For seam rippings (ugh), I use the buttonhole cutter. I spread the seam apart, place the buttonhole cutter directly on the threads and I've just opened a seam. To clean up the residue left by the threads, I just use masking tape rolled around the back of my hand. I dab the sticky side on the thread cuttings and that's it. I use masking tape for collecting threads that have fallen on my lap, to clean up my quilt top, etc. I also used the magnetic wand (usually used by bingo players) to pick up pins, needles, etc. that have fallen on the floor, etc. Hopes this helps my fellow quilters!!

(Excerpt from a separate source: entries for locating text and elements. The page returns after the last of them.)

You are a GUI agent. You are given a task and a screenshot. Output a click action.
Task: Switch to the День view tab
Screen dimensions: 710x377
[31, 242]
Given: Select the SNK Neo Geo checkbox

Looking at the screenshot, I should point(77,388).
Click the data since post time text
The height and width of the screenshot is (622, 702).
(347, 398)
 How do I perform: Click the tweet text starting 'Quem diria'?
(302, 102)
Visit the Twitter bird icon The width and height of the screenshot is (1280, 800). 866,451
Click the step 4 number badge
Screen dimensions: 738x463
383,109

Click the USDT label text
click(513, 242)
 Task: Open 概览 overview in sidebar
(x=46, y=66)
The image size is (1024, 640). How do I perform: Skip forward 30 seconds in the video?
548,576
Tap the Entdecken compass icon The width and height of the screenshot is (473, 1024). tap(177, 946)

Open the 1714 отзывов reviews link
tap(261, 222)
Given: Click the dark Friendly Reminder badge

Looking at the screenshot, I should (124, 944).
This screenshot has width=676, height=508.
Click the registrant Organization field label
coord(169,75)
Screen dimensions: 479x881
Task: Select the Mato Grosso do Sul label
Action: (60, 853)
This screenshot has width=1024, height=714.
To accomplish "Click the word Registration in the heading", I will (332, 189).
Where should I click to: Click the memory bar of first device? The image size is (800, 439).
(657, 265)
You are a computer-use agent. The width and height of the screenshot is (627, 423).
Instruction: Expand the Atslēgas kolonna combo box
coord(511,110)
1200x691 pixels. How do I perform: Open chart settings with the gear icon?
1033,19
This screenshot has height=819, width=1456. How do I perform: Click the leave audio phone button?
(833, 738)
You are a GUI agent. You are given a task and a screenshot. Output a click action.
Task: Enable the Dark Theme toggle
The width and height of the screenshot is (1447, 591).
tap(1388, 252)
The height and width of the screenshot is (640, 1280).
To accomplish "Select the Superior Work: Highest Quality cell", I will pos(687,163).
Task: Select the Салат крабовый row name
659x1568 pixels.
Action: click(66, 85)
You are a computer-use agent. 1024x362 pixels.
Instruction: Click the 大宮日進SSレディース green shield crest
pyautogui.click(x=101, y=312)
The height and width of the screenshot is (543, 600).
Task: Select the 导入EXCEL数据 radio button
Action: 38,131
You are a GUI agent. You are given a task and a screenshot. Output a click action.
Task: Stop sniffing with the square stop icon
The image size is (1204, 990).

This is a little follow up to the hint posted
before mine. I also cut up scraps of batting
to use in pillows. When I sew the front and
back of the pillow right sides together I line
the front and back fabric with a light weight
batting. Then turn the pillow right side out
to stuff with the scraps of batting that are
cut into small pieces. It is much easier to get
a smooth lumpless pillow.
Yesterday, I was thinking about going to the store to buy stuffing for the pillows I was making. But then I remembered I have a book about pillows, and it said the best stuffing was dacron, but it should be cut up into pieces about the size of a cotton ball. I probably don't have any dacron lying around, but I do have a lot of odds and ends of batting. So I spent a couple of hours with my rotary cutter, cutting all of those dribs and drabs of batting into "bite size" pieces. So now I have stuffing for my pillows, and a couple less bags of stuff on my sewing room shelves. And the money I would have spent for more stuffing is still in my pocket. Alice in Western WA
I've just discovered a great site for saving money buying quilting supplies: www.shopersrule.com. The way this site works is as follows: when you find an item you want, you put it in your shopping basket and then you submit a price you're willing to pay for it. They then email you whether they accept or reject your offer. I'd been wanting for some time a cutting table that folded and was high enough so as not to cause back pain while cutting out quilts and also one of those Ott Lites. Well, I found one of each that I liked and I suggested a price that was about $49 less than their "suggested retail price." They accepted my offer! Now I wish I'd gone even lower, but oh well. Thought all you quilters who are looking especially for rather pricey items might check out this site!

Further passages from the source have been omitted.